_DOCUMENT SECTION_.
=== Section Start ===

City stays quiet on medical grow ops

Eight more planned for Maple Ridge, as legal issues fester

Merle Chambers

While Whonnock residents worry about a new medical marijuana plant almost complete on 272nd Street, another eight such operations could be coming to a Maple Ridge.

Those locations haven’t been revealed by the city, but the Marijuana for Medical Purposes Regulations doesn’t prevent the city from disclosing those locations, says both a lawyer, as well as an owner in the medical-marijuana business.

“There’s nothing in the MMPR that says the city can’t disclose it,” says Chad Clelland who runs a medicinal marijuana web portal and operates the Greenleaf Medical Clinic in Abbotsford.

Some cities are championing the operations as a means of economic development, Clelland noted.

The MMPR is the governing set of regulations for the industry.

Whonnock residents wanted to know why they weren’t told earlier of Tantalus Lab’s intent of building there. The previous council allowed the operation to locate there after being one of the first cities to direct all medical marijuana operations to Agricultural Land Reserve locations.

While fire, police and the city have to be informed of the possible locations, through what is called notices of intent, those are not being released to the public.

The city is still waiting to hear from its lawyers on what information it can disclose on further proposals.

“There’s a strong sentiment that if we were to disclose the addresses and that somehow resulted in the community protesting … that the city could be held liable for that company not getting its licence,” said Maple Ridge Mayor Nicole Read.

But council has not made a final decision on whether it will or not disclose locations, she pointed out.

The city has asked Health Canada if it can release the locations of the other proposed sites.

“And we don’t have an answer on that.”

Read also wrote to Health Minister Rona Ambrose last month asking for a process to allow the public to participate in location of marijuana facilities.

=== Section End ===

_DATASET CONTENT_.
=== Section Start ===

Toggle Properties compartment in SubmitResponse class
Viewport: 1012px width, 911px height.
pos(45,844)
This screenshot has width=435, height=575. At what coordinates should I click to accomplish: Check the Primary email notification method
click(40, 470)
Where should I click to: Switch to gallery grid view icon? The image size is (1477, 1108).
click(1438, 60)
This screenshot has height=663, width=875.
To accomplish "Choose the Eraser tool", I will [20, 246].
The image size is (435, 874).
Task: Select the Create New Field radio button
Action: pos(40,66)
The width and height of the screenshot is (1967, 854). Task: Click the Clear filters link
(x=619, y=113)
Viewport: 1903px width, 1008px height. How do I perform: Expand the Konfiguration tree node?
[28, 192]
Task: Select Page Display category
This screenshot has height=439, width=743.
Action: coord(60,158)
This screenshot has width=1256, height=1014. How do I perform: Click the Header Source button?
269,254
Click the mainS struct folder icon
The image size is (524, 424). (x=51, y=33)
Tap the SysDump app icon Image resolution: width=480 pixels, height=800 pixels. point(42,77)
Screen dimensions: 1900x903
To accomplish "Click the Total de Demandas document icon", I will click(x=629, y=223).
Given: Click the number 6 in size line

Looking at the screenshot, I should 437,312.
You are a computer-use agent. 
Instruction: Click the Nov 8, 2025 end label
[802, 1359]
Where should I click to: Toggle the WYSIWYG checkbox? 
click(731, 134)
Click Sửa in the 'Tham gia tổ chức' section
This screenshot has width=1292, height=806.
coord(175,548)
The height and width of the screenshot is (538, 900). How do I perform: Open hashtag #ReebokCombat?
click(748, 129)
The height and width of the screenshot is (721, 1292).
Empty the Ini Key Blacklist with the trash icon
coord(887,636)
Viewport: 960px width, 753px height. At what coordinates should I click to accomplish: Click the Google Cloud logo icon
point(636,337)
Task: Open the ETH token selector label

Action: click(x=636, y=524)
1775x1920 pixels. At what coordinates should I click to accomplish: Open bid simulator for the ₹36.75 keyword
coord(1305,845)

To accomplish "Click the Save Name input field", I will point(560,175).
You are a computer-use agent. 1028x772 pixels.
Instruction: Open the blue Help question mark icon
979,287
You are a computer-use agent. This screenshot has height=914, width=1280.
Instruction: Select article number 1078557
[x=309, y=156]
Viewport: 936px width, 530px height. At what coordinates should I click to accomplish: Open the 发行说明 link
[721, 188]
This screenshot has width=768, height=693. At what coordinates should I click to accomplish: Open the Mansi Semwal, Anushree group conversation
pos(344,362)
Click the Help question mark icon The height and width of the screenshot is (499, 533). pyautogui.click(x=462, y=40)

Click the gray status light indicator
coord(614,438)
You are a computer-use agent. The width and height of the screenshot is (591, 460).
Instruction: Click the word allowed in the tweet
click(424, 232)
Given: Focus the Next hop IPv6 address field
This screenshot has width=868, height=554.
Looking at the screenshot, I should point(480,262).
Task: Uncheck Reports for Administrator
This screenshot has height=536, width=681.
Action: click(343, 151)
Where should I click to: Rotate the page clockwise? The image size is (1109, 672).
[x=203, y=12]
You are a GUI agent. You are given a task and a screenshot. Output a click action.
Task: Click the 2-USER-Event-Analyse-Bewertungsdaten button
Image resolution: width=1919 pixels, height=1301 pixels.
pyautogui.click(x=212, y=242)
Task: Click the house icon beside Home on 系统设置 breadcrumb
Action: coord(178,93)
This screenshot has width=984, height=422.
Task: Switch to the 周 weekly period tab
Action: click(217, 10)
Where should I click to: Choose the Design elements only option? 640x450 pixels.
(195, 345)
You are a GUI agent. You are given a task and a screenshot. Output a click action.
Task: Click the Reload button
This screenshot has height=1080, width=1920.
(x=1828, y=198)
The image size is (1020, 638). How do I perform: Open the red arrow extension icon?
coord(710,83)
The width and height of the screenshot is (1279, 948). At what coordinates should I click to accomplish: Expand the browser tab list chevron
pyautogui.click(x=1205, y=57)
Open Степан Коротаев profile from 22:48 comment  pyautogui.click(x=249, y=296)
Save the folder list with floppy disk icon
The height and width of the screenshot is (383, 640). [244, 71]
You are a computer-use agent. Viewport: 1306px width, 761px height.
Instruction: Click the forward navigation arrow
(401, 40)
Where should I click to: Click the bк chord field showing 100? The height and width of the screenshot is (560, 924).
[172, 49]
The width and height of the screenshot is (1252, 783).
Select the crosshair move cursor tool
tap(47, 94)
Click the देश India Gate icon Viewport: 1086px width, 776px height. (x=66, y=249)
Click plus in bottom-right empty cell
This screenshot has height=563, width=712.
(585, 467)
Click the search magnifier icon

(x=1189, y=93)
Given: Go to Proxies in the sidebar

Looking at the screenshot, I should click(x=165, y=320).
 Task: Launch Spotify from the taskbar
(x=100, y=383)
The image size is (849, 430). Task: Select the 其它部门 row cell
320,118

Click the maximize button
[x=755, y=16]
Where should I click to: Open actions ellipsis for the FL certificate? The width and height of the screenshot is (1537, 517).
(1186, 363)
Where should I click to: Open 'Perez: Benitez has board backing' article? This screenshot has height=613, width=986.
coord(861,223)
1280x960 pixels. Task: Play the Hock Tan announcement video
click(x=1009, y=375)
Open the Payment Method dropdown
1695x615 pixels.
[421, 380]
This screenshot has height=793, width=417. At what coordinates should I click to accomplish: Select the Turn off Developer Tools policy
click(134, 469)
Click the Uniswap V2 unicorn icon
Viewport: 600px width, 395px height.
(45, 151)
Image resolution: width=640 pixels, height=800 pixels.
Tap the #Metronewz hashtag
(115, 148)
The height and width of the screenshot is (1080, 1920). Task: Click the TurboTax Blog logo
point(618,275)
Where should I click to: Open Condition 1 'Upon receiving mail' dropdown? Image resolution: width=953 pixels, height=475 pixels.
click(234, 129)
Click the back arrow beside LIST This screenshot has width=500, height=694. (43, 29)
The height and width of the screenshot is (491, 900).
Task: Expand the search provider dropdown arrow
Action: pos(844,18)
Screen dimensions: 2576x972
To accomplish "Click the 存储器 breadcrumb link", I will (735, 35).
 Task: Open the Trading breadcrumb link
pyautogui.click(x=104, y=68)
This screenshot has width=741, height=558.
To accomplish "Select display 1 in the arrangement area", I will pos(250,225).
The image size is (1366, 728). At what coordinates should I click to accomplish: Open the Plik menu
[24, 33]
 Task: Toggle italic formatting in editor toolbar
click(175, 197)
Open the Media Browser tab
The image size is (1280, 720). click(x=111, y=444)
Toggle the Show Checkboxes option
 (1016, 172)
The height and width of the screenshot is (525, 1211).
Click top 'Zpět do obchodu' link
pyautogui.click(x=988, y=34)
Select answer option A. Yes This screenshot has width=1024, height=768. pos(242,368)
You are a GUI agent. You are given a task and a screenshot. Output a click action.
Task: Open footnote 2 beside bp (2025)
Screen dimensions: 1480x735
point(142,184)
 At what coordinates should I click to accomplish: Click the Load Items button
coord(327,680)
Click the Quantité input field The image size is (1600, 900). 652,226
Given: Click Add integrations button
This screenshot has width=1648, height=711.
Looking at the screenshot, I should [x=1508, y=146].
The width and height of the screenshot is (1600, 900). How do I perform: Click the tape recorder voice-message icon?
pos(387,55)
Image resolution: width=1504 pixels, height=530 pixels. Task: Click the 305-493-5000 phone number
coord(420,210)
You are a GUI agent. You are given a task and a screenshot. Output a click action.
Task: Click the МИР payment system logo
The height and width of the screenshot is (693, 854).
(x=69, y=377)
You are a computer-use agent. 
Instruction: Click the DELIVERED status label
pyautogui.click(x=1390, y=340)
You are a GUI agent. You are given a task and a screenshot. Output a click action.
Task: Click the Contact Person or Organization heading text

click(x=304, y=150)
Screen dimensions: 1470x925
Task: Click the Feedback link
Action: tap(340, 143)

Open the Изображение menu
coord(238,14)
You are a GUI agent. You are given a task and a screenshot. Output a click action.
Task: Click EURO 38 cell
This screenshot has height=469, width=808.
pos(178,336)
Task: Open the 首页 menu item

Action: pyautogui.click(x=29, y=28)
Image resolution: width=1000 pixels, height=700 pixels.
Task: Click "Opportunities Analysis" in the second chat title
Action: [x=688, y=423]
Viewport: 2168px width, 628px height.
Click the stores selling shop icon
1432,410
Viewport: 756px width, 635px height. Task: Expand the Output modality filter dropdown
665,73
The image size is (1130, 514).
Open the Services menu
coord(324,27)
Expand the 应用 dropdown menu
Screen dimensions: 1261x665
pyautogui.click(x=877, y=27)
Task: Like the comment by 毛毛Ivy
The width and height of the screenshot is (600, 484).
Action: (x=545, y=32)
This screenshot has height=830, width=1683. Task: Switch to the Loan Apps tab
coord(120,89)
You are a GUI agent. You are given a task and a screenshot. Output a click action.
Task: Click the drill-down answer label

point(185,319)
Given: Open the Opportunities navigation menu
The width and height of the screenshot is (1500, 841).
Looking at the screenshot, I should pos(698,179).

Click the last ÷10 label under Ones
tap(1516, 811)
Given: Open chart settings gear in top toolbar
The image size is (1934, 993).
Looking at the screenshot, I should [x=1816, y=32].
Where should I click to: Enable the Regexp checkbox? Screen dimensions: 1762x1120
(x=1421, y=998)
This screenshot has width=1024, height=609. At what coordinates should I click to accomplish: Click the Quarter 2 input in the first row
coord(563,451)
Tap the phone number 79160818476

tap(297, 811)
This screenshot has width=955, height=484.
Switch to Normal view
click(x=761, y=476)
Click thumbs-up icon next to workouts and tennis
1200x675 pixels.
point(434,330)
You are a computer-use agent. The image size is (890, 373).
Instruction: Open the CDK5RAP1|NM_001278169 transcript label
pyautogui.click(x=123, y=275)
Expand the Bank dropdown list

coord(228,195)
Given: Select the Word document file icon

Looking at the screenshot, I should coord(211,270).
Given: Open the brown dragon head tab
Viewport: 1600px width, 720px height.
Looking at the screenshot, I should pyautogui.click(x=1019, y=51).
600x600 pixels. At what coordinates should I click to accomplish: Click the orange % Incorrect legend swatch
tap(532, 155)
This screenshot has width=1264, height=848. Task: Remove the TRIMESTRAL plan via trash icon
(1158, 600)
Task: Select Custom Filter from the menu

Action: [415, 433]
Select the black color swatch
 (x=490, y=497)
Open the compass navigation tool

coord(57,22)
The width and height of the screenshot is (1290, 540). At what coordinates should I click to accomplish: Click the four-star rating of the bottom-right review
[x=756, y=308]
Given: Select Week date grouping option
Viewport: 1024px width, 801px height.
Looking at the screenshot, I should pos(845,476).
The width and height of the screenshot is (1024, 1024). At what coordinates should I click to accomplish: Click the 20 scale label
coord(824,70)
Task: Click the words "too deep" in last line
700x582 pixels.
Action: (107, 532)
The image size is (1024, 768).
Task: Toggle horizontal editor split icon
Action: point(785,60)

=== Section End ===

_APPLY WHAT YOU READ_.
- 1) Please return the passage of the Maple Ridge grow-op article that opens with the words containing "Eight more planned" and closes with "Clinic in Abbotsford.".
- 2) Write the next part of the Maple Ridge grow-op article, picking up after its final sentence.
The records come from a separate source, unrelated to the Maple Ridge grow-op article.

_RESPONSE LIST_.
- 1)
Eight more planned for Maple Ridge, as legal issues fester

Merle Chambers

While Whonnock residents worry about a new medical marijuana plant almost complete on 272nd Street, another eight such operations could be coming to a Maple Ridge.

Those locations haven’t been revealed by the city, but the Marijuana for Medical Purposes Regulations doesn’t prevent the city from disclosing those locations, says both a lawyer, as well as an owner in the medical-marijuana business.

“There’s nothing in the MMPR that says the city can’t disclose it,” says Chad Clelland who runs a medicinal marijuana web portal and operates the Greenleaf Medical Clinic in Abbotsford.

- 2)
Read said even with the new regulations on medical marijuana facilities in the ALR, the city does not have enough power to require marijuana facilities to move to one particular area or to only operate where municipal water is provided.

Abbotsford lawyer John Conroy understands the predicament the city is in.

“It may be fair to withhold locations unless it becomes obvious,” where those proposed facilities are.

It’s possible a city could be sued if a location is released resulting in a lost business opportunity, he added.

But here has to be a balance, between informing the public and privacy.

“But when it comes to marijuana, the reaction is often so emotional, so it does cause problems.”

Conroy also said that Health Canada regulations don’t prohibit cities from disclosing locations.

The MMPR requires that applicants notify fire, police and municipal officials of their plans, Conroy said.

“I would think, therefore, the whole point is to put the city, representing the people, on notice,” of a company’s plans.

That way, if people have concerns, they can raise them at public meetings.

“You need to have a balance in terms of making sure you keep everyone happy.”

On the other hand, if no rezoning is required for a marijuana facility to be built, a public meeting may not be required.

Part of the problem is that people don’t understand what’s involved in a modern, medicinal marijuana grow facility, he added.